PASSAGE ->
-- START --

If we can thank Donald Trump and Hillary Clinton for one thing, it might be that they may have put an end to the Al Smith Dinner — at least the every-four-year component of the dinner that invites presidential candidates for a night of “good-natured” fun. This year wasn’t fun or good-natured. One candidate was brutish and boorish and the other had stale jokes and a delivery style as dry as the expensive chardonnay at every table.

A little context: Al Smith was the first Catholic to run for president in 1928 and lost in large part due to rampant anti-Catholic sentiment that suggested, if elected, Smith would have the pope over to the White House to impose rule on all of America. Upon his election defeat, Smith, a man of great humor, quipped to an aide, “Tell the pope to unpack.”

We Catholics have come a long way — maybe too far.

-- END --

WHAT YOU NEED TO DO ->
**A)** According to the Al Smith Dinner piece, why did Al Smith lose the 1928 presidential race?
**B)** Please condense the paragraph of the Al Smith Dinner piece that opens "A little context" into two sentences, keeping its main facts.
**C)** Carry the Al Smith Dinner piece forward from its final line.

GIVEN RECORDS ->
-- START --

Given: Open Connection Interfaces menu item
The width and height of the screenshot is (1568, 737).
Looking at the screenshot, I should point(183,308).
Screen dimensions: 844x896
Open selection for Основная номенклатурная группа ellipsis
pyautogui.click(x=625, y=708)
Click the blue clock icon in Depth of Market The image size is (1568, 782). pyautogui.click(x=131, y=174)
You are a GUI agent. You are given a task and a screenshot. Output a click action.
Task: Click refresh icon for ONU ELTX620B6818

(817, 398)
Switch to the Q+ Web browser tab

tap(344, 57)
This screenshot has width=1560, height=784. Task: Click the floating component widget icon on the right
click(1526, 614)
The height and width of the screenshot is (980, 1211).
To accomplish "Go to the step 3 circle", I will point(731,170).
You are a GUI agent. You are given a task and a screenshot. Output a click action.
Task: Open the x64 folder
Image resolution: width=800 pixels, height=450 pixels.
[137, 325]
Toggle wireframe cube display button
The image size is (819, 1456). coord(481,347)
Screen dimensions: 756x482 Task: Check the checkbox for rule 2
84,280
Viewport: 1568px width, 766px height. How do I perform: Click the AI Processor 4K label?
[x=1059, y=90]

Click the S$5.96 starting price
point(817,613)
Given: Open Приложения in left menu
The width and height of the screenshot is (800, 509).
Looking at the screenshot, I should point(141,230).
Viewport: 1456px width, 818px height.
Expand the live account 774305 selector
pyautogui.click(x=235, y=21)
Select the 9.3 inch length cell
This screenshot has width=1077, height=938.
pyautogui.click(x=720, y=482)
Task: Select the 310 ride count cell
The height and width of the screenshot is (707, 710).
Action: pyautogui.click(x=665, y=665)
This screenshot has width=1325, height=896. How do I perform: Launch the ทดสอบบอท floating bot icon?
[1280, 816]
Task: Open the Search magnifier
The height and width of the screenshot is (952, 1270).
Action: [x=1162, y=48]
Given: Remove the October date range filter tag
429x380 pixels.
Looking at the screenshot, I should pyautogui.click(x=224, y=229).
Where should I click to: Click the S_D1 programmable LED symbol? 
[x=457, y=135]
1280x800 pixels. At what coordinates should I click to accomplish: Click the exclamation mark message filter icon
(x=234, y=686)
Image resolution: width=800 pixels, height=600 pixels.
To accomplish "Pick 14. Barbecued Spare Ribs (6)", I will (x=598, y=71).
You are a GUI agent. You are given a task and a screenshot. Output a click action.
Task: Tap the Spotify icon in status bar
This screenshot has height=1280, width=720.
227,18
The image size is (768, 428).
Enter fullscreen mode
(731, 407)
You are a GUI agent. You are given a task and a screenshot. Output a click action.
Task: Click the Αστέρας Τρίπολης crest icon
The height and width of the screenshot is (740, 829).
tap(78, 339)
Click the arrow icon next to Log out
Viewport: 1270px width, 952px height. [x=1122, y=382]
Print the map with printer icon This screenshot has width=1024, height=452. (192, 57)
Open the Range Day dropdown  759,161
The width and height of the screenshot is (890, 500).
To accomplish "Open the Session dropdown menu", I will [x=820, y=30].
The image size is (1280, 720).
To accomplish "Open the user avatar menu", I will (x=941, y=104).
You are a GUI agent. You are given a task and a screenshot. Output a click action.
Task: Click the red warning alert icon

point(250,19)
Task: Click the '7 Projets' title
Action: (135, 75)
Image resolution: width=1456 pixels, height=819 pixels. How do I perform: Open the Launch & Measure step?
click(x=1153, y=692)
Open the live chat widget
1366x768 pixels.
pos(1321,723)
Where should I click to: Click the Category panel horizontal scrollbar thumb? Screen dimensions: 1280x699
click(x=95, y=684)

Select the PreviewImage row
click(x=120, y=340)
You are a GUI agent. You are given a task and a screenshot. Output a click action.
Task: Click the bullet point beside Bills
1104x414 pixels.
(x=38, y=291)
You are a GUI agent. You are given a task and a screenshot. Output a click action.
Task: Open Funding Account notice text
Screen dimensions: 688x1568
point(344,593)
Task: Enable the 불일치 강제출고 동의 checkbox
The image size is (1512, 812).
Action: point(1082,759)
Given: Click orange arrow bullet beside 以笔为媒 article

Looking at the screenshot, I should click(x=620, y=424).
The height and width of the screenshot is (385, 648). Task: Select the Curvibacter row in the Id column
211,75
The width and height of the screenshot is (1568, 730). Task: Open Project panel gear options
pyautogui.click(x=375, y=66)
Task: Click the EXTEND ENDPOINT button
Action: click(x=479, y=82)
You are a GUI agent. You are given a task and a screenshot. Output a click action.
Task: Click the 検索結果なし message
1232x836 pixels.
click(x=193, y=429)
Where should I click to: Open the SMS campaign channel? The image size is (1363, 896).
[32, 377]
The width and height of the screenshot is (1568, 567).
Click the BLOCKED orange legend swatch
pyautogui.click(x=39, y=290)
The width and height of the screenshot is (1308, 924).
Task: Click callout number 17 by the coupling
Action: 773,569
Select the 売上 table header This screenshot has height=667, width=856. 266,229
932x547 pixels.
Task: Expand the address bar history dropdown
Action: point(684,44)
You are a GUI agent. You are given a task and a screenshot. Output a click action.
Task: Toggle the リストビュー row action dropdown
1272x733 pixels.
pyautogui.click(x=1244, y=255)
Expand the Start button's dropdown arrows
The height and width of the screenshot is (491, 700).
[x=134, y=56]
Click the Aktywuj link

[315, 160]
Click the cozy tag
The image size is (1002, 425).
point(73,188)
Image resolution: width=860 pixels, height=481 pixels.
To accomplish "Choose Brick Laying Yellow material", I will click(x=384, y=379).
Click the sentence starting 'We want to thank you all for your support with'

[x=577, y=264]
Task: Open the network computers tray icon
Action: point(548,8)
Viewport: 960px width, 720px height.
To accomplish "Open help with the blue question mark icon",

-- END --

EXPECTED RESULTS ->
**A)** He lost largely because of rampant anti-Catholic sentiment. Critics suggested that, if elected, he would bring the pope to the White House to impose rule on all of America.

**B)** In 1928 Al Smith became the first Catholic to run for president, and he lost largely because of anti-Catholic claims that he would let the pope rule America from the White House. After his defeat, Smith joked to an aide, "Tell the pope to unpack."

**C)**
For decades, the Al Smith Foundation, in conjunction with the archbishop of New York, has held a white tie and tails gala for a bunch of heavy hitters in the hardest hitting city on the planet. The purpose? To raise money for the Archdiocese of New York’s work with the poor. This year’s dinner raised $6 million in one night. We should all pray for the continued success of this great event and be thankful it produces so much support for people in need.

But it’s time for the-every-four-year anachronism of the Al Smith Dinner inviting presidential candidates to go the way of the Dodo. We’re on the other side of the looking glass now. Once upon a time, the Republican and Democratic presidential candidates gathered at the Al Smith Dinner, put their animosities aside and each took a turn at the podium to tease, roast and make jokes at the other candidate’s expense.

For decades, the differences between Republicans and Democrats at the Al Smith Dinner were almost entirely political, not cultural. Al Smith might have had one idea about how to help grow an economy and Herbert Hoover another, but neither would have disagreed on the concept that a child growing in her mother’s womb was anything other than a child growing in her mother’s womb.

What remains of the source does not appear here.